World’s oldest known fossils possibly discovered – and they are 3.7 billion years old

world-oldest-known-fossils-discovered_1Credit: Allen Nutman

A team of Australian researchers from the University of Wollongong have possibly identified 3.7-billion-year old stromatolite fossils in Greenland, and they might pertain to the earliest signs of life on Earth. Found along sedimentary rocks in the Isua Greenstone Belt (along Greenland’s icecap), these stromatolite fossils predate the previously oldest known stromatolite fossils (originally found in Western Australia) by a significant 220 million years.
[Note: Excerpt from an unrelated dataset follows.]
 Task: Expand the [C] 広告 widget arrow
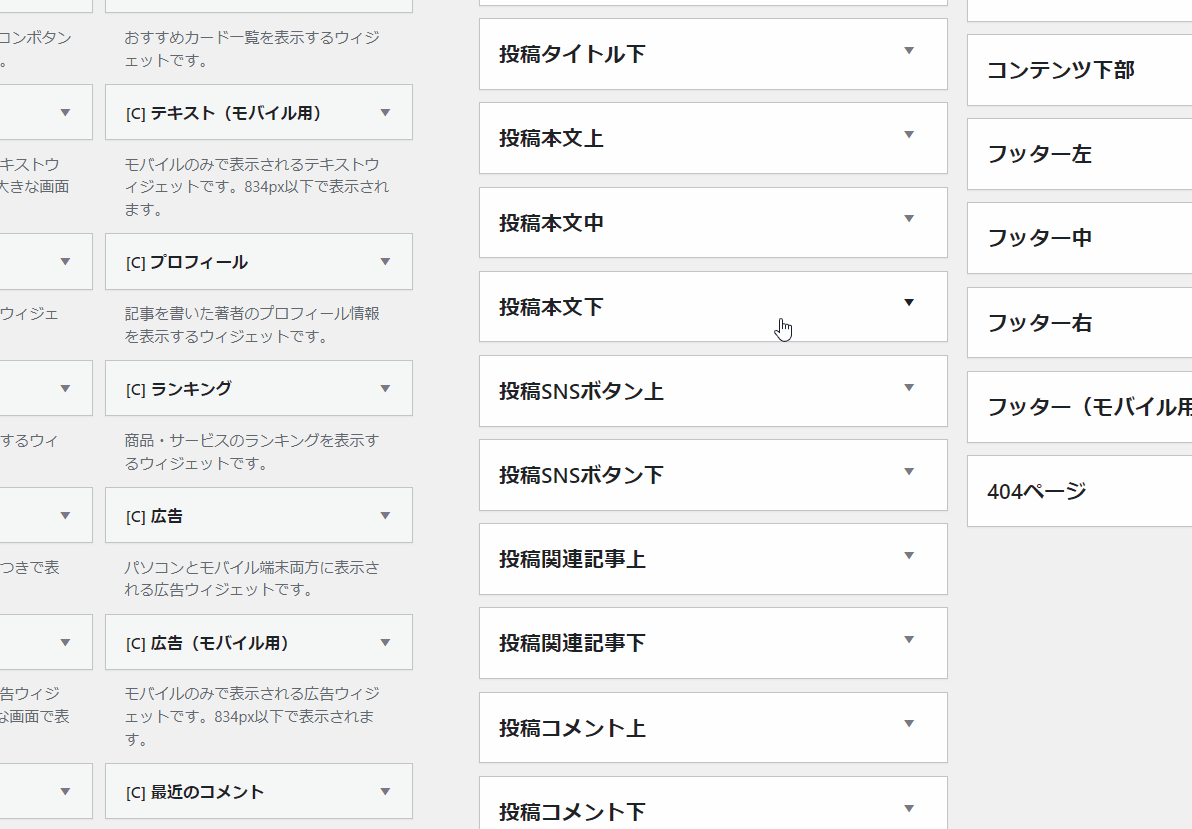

In other words, the potential discovery could push back the fossil record, and thus the emergence of life on Earth, near the start of our planet’s own geological record.

And it’s not just any rudimentary life-form we are talking about. That is because, as opposed to an isolated single cell organism, stromatolite fossils comprise a complex network of carbonate constructed by communities of microbes. As lead researcher Allen Nutman said –

The significance of stromatolites is that not only do they provide obvious evidence of ancient life that is visible with the naked eye, but that they are complex ecosystems. This indicates that as long as 3.7 billion years ago, microbial life was already diverse. This diversity shows that life emerged within the first few hundred millions years of Earth’s existence, which is in keeping with biologists’ calculations showing the great antiquity of life’s genetic code.

Interestingly enough, the fossils were found in the world’s oldest known sedimentary rock, by the edge of Greenland’s icecap. Suffice it to say, these rock specimens were already being studied by researchers, but the fossils were hidden by prodigious amount of snowfall in the region. However this time around, the research team arrived at the fortuitous time to view these fossils. Consequently, the fossils were salvaged by precisely cutting them out (in tiny cones) from the rocky outcrop; and on preliminary analysis they revealed structures and layering that are very similar to both ancient and modern stromatolites.


Now from the scope of geoscience, the find – if proven, can significantly change the chronology of our evolutionary pattern. Simply put, considering the time required to evolve into organisms that entail stromatolites formations, life on Earth could have started during the Hadean stage, which encompasses a period between 4.6 billion – 4 billion years ago. However the scenario on our planet during much of this time was not at all conducive to lifeforms, due to relentless bombardments of asteroids. In fact, the very term ‘Hadean’ comes from Hades, the ancient Greek god of the underworld, in allusion to the hellish conditions on Earth at the time.

So the question naturally arises – how did life evolve through such ‘hellish’ conditions? To that end, the researchers still have to find credible supporting evidence that proves the connection of the fossils to such ancient lifeforms. As Abigail Allwood, an astrobiologist at NASA’s Jet Propulsion Laboratory, put forth the question –

If we found something like this on Mars would we stick a flag in it and call it life? I don’t think we would. Having said that, it’s incredible that anything can be found in these rocks that are barely a ghost of what they were before. That’s why it’s worthy of attention.

Intriguingly enough, with all the talk about Mars-based comparisons, the discovery of these potential fossils of ancient lifeforms could also shed new light into search for evidence of life on Mars. As Nutman explained –

We now have tangible visual signs of life on Earth in the same period that there was water on Mars. It’s not a huge assumption to say that any life on Mars at this time was also single-celled micro-organisms.

But of course before reaching any solid conclusion, the researchers have to look for additional signs of life in the proximate areas around the fossils. This would entail the deposit of organic matter that might have accompanied the stromatolite formations along with the ‘engineer’ bacteria.